Despite a packed crisis agenda, at the June 2016 EU Summit, High Representative Federica Mogherini presented to the European Council the EU Global Strategy on Foreign and Security Policy which she was mandated with by the European Heads of State a year ago.

The development took place amid concerns linked to the arc of instability that has been surrounding the EU for many months. The wars in Syria, Iraq and Libya, the conflict in eastern Ukraine, terrorism and hybrid threats come quickly to mind.

Very much aware that threats to peace and security have become increasingly complex and require an effective and well-coordinated common European response, Catholic EU bishops prepared, ahead of the summit, a positive and constructive contribution to the reflection on reshaping the EU’s strategic guidance for foreign and security policy.

Acting through the Commission of the Bishops’ Conferences of the European Community (COMECE), the bishops prepared a report entitled ‘Europe’s Vocation to Promote Peace in the World’, aiming at an authentic European Peace Policy based on three pillars: pre-emptive peacebuilding, peace through justice, and peace through security.

Reminding the EU of its unique vocation to promote peace in its neighbourhood and worldwide, the report offered 21 policy recommendations addressed to the EU institutions for an integral ap­proach to foreign and security policy.

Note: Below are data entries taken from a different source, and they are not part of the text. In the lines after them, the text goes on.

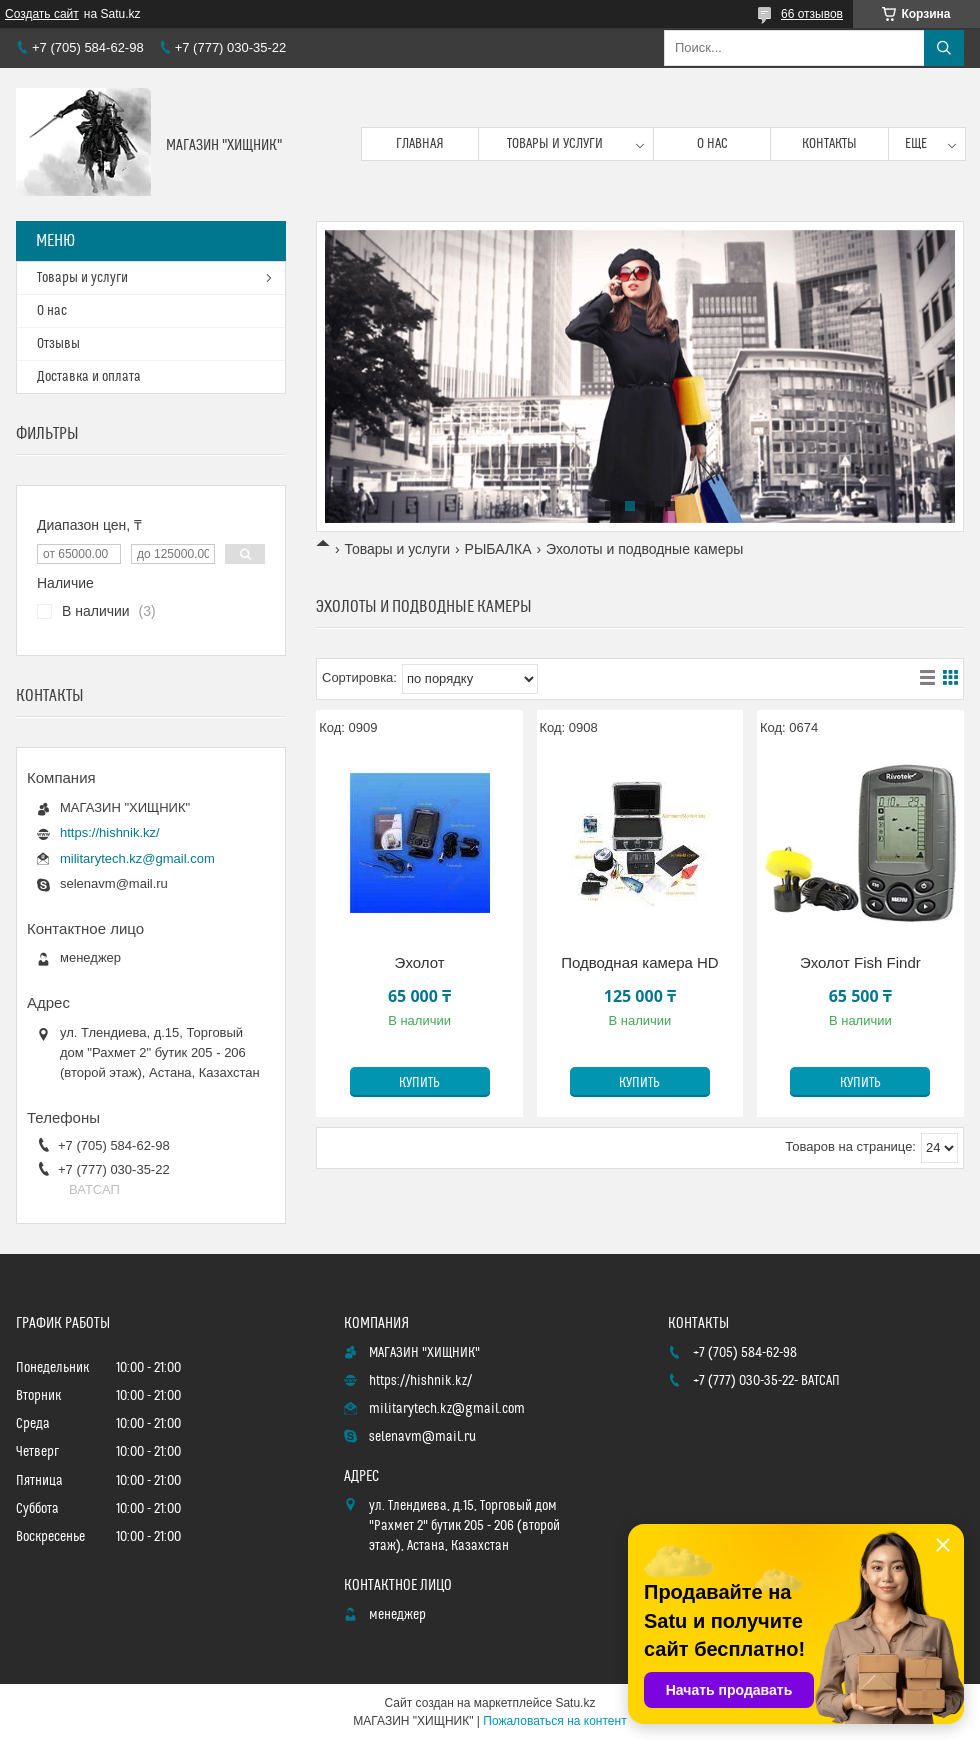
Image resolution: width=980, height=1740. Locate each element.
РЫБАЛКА (498, 549)
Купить (419, 1083)
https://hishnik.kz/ (110, 832)
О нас (712, 144)
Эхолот (420, 962)
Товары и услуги (555, 144)
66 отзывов (812, 14)
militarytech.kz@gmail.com (137, 858)
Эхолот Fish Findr (860, 962)
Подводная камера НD (639, 962)
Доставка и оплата (89, 377)
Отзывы (58, 344)
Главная (420, 144)
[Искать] (944, 48)
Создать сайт (42, 14)
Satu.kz (575, 1703)
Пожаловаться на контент (554, 1721)
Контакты (829, 144)
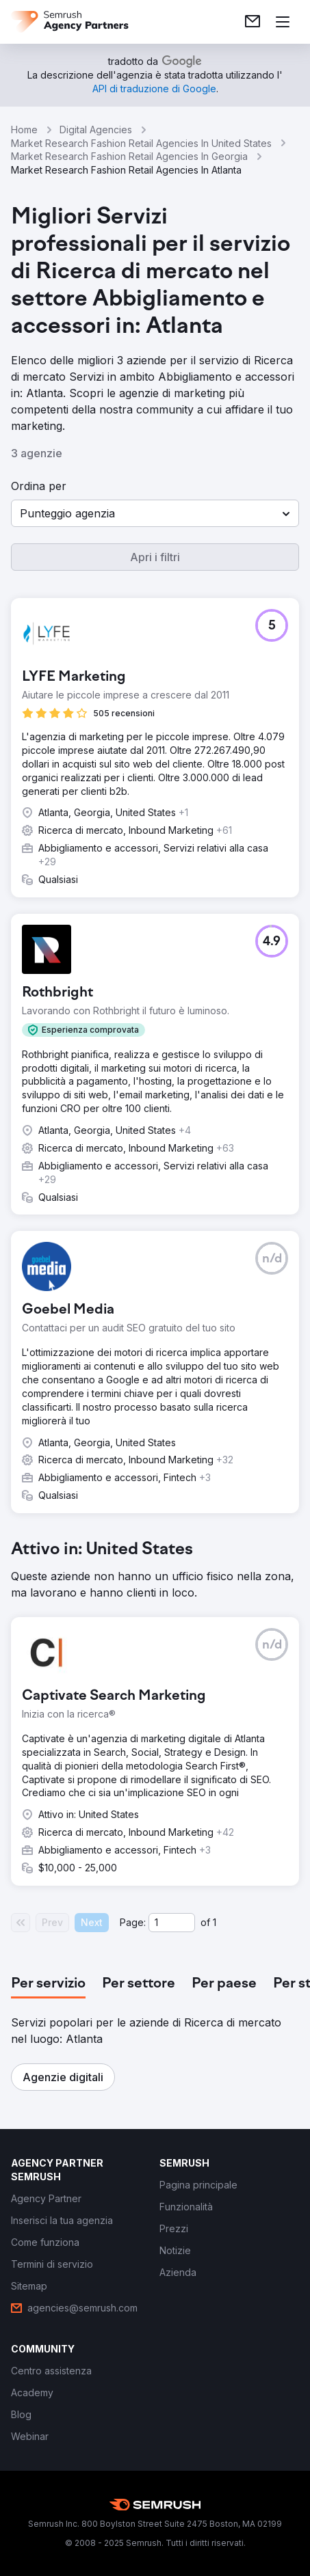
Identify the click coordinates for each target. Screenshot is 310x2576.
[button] (155, 513)
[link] (252, 22)
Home (24, 129)
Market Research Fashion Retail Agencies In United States (141, 143)
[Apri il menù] (282, 22)
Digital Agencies (96, 129)
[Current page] (171, 1922)
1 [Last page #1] (214, 1922)
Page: (133, 1922)
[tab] (48, 1984)
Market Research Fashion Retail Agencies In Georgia (129, 156)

COMECE’s proposals dealt with peace diplomacy, migration and mobility, counter-terrorism, development cooperation and humanitarian aid, international trade and economy, and role of Churches and religious communities. They were submitted to Mogherini who, welcoming them, highlighted the specific contribution the Church can make to the EU’s peace-building mission with its worldwide networks and a broad societal outreach.

Mogherini’s response in this regard was much valued by COMECE also because its recommendations include a solicitation for EU leaders to recognise and take into consideration the role of Churches and religious communities in promoting peace, in particular with regard to early conflict prevention, counter-radicalisation, provision of development and humanitarian aid, post-conflict management and reconciliation.

COMECE’s effort was further awarded with seeing the new EU Global Strategy reflecting several of its recommendations. Indeed, the strategy emphasises the need for better policy coherence and coordination across European institutions and Member States, and calls for a stronger adherence to the founding values of the European Union.

It also offers a robust and ambitious vision for EU’s role in its neighbourhood and in the world by recalling the principles of strategic partnership, regional cooperation and a reformed durable global governance.

Still, COMECE noted with regret that EU leaders did not bestow on the Global Strategy that level of ownership as on its predecessor, the Security Strategy of 2003, because they merely welcomed the presentation of the strategy without formally adopting it. The hope remains that this will not lower the level of commitment of EU Member States and European institutions who share a common responsibility for a proper and energetic implementation of the strategy.

Recommending to the EU to promote the concept of sustainable development in all its dimensions – economic, social and environmental – and to commit itself to initiatives that aim at actively and truly empowering third countries and their inhabitants to become agents of their own development, the COMECE document included a brief but direct reference to “good governance and the fight against corruption”.

The need for a forceful campaign against the phenomenon on corruption, which remains a vicious antagonist of peace and is also connected to drug-trafficking, to money laundering, to the illegal trade of arms, and to other forms of criminality appears to be a fundamental, because corruption undermines peacebuilding and peace through justice and security.

There are very clear and empirically demonstrated connections between corruption and functional limitations of institutional systems, between corruption and the index of human development, between corruption and social injustices.

Catholic social teaching lists corruption among the causes that greatly contribute to underdevelopment and poverty. This is not merely a process that weakens the economic system: corruption hinders the promotion of the person and makes societies less just and therefore less secure and peaceful.